Some lines of these records may hold the word "FCCL"; state how many, using only the number.

<<<<

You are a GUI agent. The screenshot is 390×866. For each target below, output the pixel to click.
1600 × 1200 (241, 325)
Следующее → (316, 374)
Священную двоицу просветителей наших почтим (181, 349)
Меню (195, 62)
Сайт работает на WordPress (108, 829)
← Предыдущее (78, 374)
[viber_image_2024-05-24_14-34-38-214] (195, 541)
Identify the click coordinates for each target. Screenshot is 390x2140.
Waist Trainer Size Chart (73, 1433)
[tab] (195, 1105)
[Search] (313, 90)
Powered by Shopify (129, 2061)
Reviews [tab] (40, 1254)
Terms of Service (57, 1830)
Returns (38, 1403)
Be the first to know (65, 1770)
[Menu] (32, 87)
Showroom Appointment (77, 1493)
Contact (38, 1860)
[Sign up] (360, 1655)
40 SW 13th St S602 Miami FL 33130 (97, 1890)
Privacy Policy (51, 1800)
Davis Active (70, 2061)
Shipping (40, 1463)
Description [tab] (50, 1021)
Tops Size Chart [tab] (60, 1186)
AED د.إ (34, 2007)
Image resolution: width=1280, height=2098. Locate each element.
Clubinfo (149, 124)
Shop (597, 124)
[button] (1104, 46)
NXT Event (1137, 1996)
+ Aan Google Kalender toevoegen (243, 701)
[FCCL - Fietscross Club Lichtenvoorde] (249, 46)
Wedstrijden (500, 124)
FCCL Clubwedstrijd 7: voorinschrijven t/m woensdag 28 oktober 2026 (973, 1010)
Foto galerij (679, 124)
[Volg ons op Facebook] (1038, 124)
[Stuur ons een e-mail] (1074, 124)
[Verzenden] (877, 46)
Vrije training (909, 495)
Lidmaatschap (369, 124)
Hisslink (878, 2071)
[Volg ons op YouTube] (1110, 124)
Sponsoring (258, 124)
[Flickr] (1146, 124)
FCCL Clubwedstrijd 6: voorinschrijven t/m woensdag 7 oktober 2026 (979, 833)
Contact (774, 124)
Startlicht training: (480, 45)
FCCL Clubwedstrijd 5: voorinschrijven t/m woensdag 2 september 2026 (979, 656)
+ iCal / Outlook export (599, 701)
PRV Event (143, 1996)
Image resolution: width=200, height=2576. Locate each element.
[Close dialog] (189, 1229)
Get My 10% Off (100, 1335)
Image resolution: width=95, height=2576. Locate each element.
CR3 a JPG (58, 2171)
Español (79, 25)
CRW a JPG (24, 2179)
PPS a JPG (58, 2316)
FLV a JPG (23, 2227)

>>>>

» Task output: 4